Hay varios elementos positivos que se desprenden de la victoria de Iohannis. El primero es que al elegir a un Presidente protestante y perteneciente a una minoría étnica los rumanos parecen haber demostrado una gran madurez colectiva, lo cual no es poca cosa en un país en el que el chovinismo está a flor de piel y el protagonismo de la Iglesia Ortodoxa en la vida pública es sofocante. Esto producirá la paradoja histórica de que Bucarest conmemorará el centenario de la ocupación alemana de 1916 con un teutón en su palacio presidencial. No es menos simbólico que sea un transilvano el que ocupe la jefatura del Estado cuando se celebren los cien años de la unificación del país el 1º de diciembre de 1918. El segundo elemento positivo del triunfo de Iohannis es que éste neutraliza en parte la tentación violenta de la joven guardia de la derecha neoliberal. Es cierto que su líder espiritual Monica Macovei tratará de influenciar la agenda del nuevo Presidente y empujarla aún más hacia la derecha, pero al menos es previsible un relajamiento en las actitudes de bullying políticopropias de estos grupos en las redes sociales, universidades y puestos de trabajo corporativos. Ponta ha anunciado hoy que pretende seguir como primer ministro, lo cual mantendría encendidas las brasas de la revuelta en el imaginario maidanista de la derecha. Fueron estos grupos los que trataron de llegar ayer por la noche a la sede del PSD con clara actitud hostil, una vez que se confirmó la victoria de Iohannis. Pero, de todos modos, es probable que Ponta acabe siendo descabalgado de la jefatura de gobierno tarde o temprano, en la medida en que el transfuguismo propio de la política rumana determine una nueva mayoría parlamentaria acorde a los nuevos tiempos.

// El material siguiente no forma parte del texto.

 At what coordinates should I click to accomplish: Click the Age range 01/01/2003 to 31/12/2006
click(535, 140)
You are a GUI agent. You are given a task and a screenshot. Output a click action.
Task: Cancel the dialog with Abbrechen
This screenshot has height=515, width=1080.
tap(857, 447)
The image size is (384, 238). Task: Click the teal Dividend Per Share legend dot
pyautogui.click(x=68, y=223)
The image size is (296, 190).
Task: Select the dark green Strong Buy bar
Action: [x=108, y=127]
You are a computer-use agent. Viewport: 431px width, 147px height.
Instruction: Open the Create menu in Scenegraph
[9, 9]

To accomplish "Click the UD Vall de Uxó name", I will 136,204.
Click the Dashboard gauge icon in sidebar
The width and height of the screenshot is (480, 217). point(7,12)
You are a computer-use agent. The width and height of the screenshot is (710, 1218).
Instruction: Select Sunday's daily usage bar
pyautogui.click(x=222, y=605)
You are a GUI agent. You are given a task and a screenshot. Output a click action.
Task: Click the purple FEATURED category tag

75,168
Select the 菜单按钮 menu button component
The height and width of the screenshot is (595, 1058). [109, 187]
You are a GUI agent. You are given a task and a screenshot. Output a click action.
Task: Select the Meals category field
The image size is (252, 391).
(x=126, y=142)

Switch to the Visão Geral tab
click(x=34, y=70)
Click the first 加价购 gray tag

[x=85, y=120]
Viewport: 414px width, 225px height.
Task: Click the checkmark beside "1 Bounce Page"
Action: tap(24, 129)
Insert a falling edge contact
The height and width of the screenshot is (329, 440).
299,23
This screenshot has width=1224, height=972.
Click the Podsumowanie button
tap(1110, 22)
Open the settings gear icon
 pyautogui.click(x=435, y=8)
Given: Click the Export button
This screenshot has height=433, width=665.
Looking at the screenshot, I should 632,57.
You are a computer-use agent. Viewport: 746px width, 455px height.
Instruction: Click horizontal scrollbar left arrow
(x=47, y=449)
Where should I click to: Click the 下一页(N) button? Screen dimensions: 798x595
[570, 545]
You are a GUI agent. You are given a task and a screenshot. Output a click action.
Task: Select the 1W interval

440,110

Con todo, Iohannis es en sí mismo una incógnita debido a su propia mediocridad. Su candidatura se ha basado en gran medida en la imagen de que “sabe hacer las cosas bien”, forzando hasta el paroxismo el mito del alemán eficiente en contraposición con el desorden balcánico del resto de rumanos, lo cual es la continuación del mito auto-flagelatorio propio de las mismas clases medias urbanas que han aupado a Iohannis al poder. Al confirmarse ayer su victoria electoral, miles de personas demostraron una felicidad infantil por verse correspondidos, recompensados por el hecho de de haber basado a última hora inmensas esperanzas en un hombre aparentemente capaz de cambiar la historia por sí mismo. No obstante, los problemas más graves de la Rumania actual tienen mucho que ver con la desigualdad, la pobreza y la discriminación de grandes masas de población. Son auténticas fallas tectónicas que atraviesan a la sociedad rumana y que no se reparan con las recetas berlinesas del Presidente Iohannis. La cura a los desastres sociales del postsocialismo rumano no es tampoco Ponta y su insoportable levedad como proyecto político. Me inclino a pensar que la solución estriba en la creación de dinámicas de empoderamiento colectivo más allá del sistema político actual por parte de una población castigada por las élites a treinta años de austeridad. Es por ello que el mito Iohannis no parece sino un paso en la dirección contraria a la que el pueblo rumano podría caminar.